**Extrait de page:**
LE COEUR AU VIF
Pourquoi est-ce si facile de décider pour nos jeunes enfants, mais si difficile de décider pour nos parents vieillissants ?
Je n’arrive pas à mettre mon pied à terre en ce qui concerne le bien-être de mes parents. J’oscille comme un réverbère pris dans la tempête. Cette indécision qui me martèle l’esprit, demandant action qui point ne vient.
Il y a cette vérité criante qui m’habite mais dont je veux taire la voix. Faire l’autruche, comme mes parents. J’ai l’impression parfois d’être le bourreau qui d’un coup de hache tranche leur vie, leur vie amoindrie par la vieillesse et, surtout, par l’indomptable : la maladie.
Je suis prise dans un tourbillon incessant d’émotions. J’ai peur de la mort : la leur ; la mienne. Je me rapproche de cette vieillesse redoutable. Je ne pense qu'à une chose : l’anéantir. Que de souffrances devons-nous endurer ! Mais pourquoi ? Pour revenir à ce petit grain de sable qui fut jadis un temple ?

**Extraits de données:**
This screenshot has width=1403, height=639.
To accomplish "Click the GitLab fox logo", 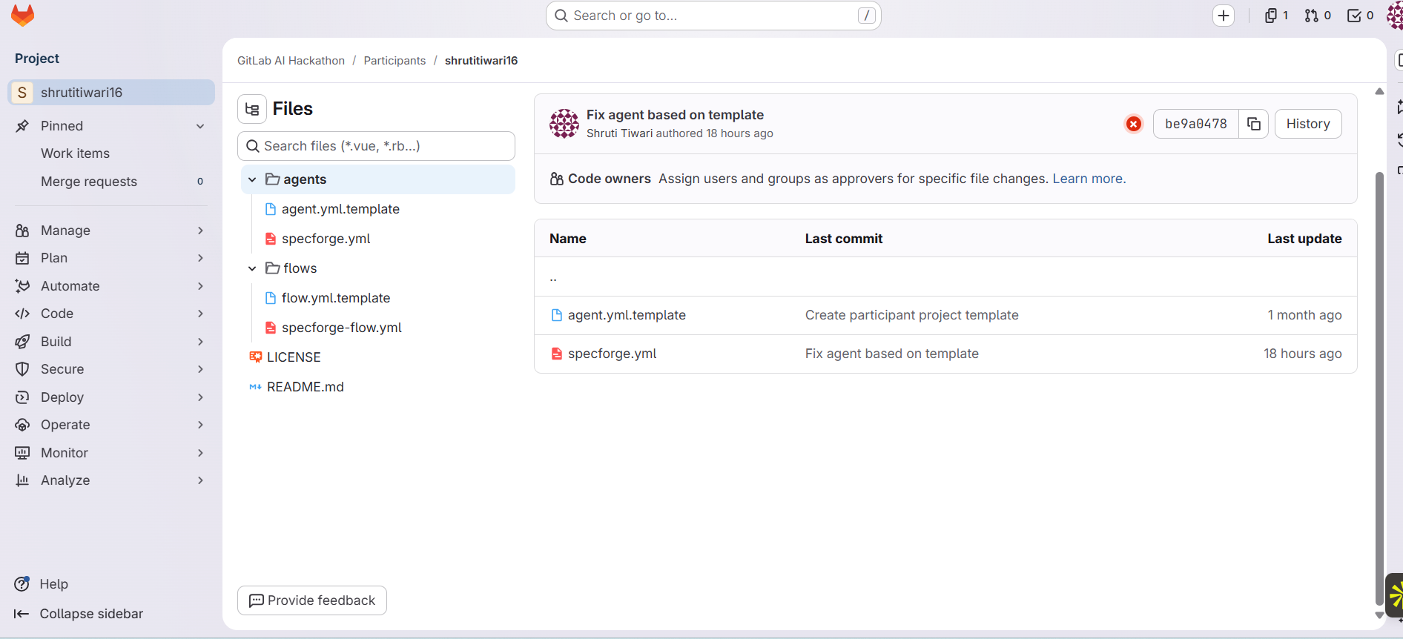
...
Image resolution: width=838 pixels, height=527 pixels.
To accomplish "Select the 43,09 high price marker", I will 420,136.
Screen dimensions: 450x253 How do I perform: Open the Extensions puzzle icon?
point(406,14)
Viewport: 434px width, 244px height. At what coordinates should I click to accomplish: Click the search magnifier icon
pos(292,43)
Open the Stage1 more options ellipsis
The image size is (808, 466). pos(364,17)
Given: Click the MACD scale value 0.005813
==
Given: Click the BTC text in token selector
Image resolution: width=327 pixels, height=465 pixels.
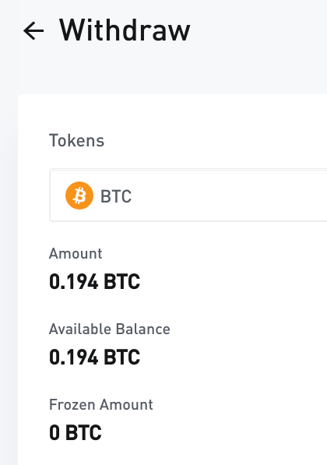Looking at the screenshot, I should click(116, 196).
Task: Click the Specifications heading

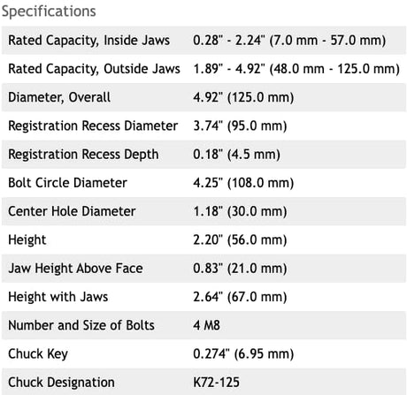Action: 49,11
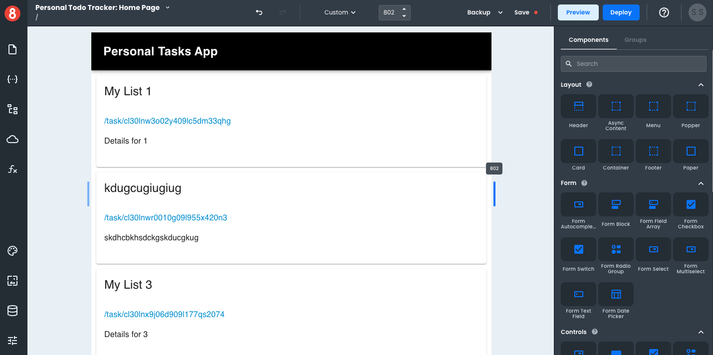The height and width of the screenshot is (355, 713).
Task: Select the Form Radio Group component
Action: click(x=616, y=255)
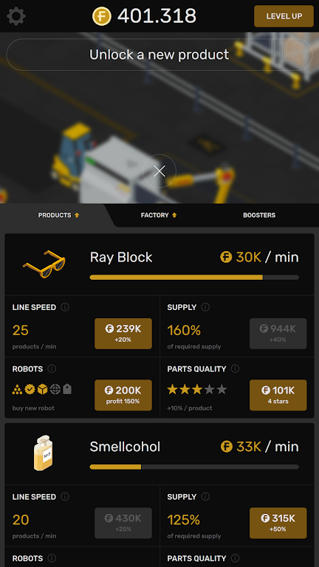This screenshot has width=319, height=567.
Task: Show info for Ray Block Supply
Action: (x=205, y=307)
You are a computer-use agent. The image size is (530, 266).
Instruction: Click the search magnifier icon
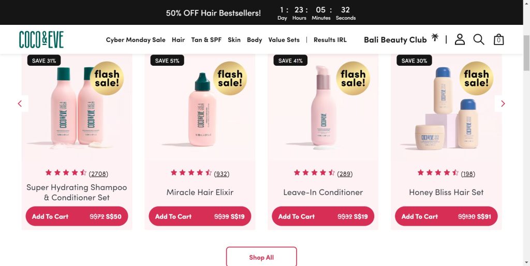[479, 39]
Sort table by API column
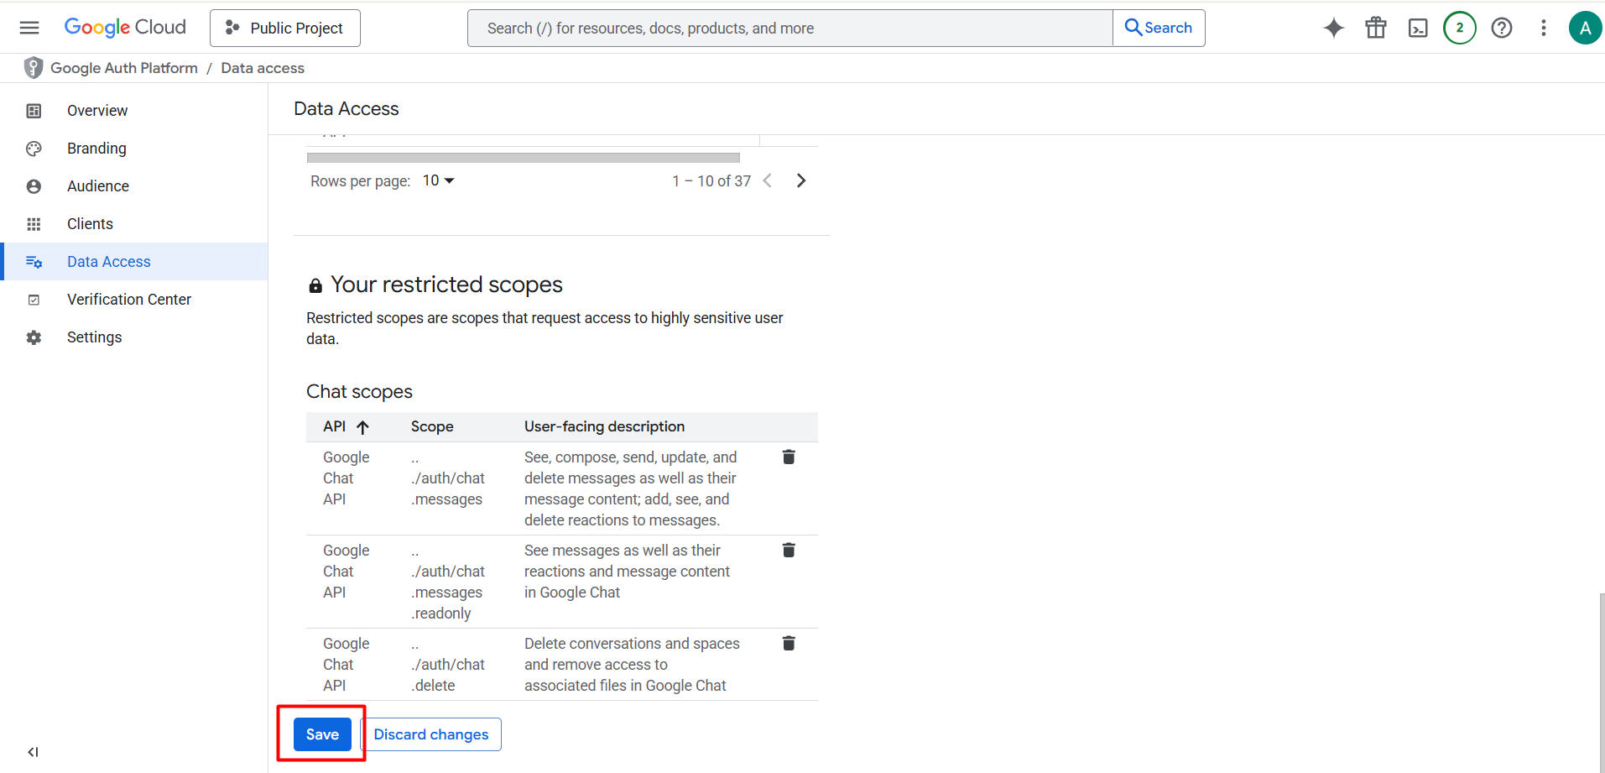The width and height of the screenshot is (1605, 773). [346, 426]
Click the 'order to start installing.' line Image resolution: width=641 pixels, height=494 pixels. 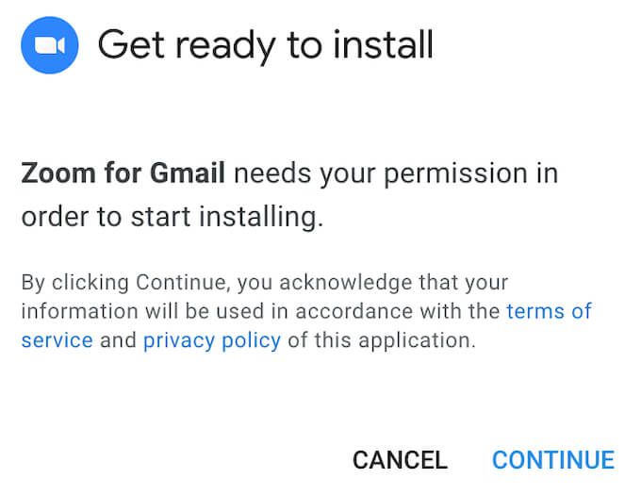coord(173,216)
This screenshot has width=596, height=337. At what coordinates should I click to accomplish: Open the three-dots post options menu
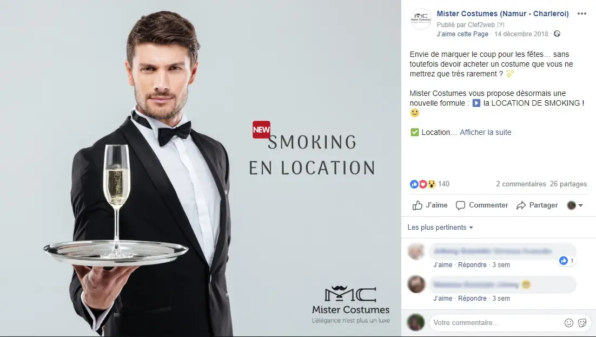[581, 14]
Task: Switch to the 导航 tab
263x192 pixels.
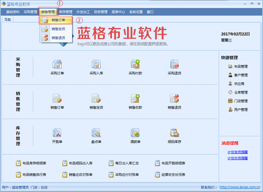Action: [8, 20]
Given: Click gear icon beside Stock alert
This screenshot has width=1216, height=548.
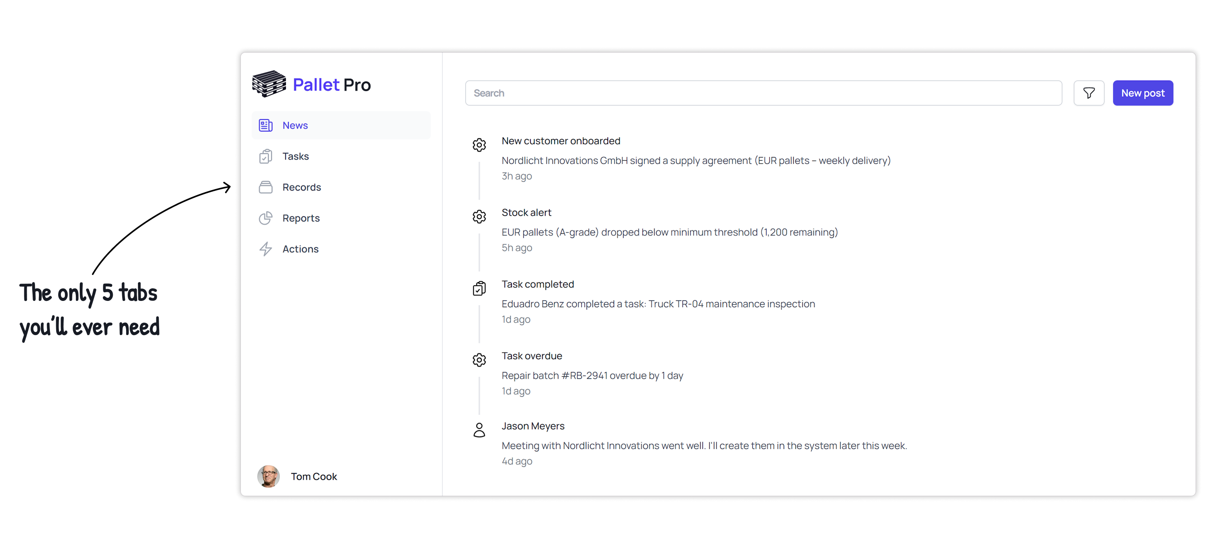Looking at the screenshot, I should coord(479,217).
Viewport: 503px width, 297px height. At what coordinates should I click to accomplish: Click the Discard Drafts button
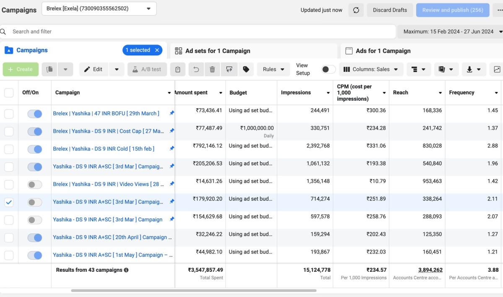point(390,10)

**Consigne A:** Comment traduire en anglais la phrase « J’oscille comme un réverbère pris dans la tempête. », tirée du texte sur les parents vieillissants ?
**Consigne B:** Pouvez-vous reprendre le texte sur les parents vieillissants après sa dernière phrase et en écrire la suite ?
Ce matériel n'intervient pas dans ce qui est demandé.

**Votre réponse A:** I sway like a streetlamp caught in the storm.

**Votre réponse B:**
Une douleur cuisante au cœur me sort de ma rêverie. Je n’ai plus qu’une seule idée. Fuir, fuir cette décision qui me foudroie du regard, implacable, cruelle. Assommée par son souffle aux vapeurs de chloroforme, j’entends à peine les balbutiements de mon cœur usé.
Respirer. Respirer cet air de liberté qui ne demande qu’à m’accueillir. Transcender l’anesthésie. Non. Impossible.
Remettre à demain cette décision qui me tue. Cœur fragile ; cœur immobile, paralysé par la hantise de se tromper. Naufragé en mon corps, inondé par l’écueil nauséabond du blâme. Macabre découverte. Et cette culpabilité qui accable jusqu'à l'esprit.
Je ne sais pas, je ne sais plus. La tristesse m’étouffe de ses longs doigts osseux. Je ne ressens presque plus rien.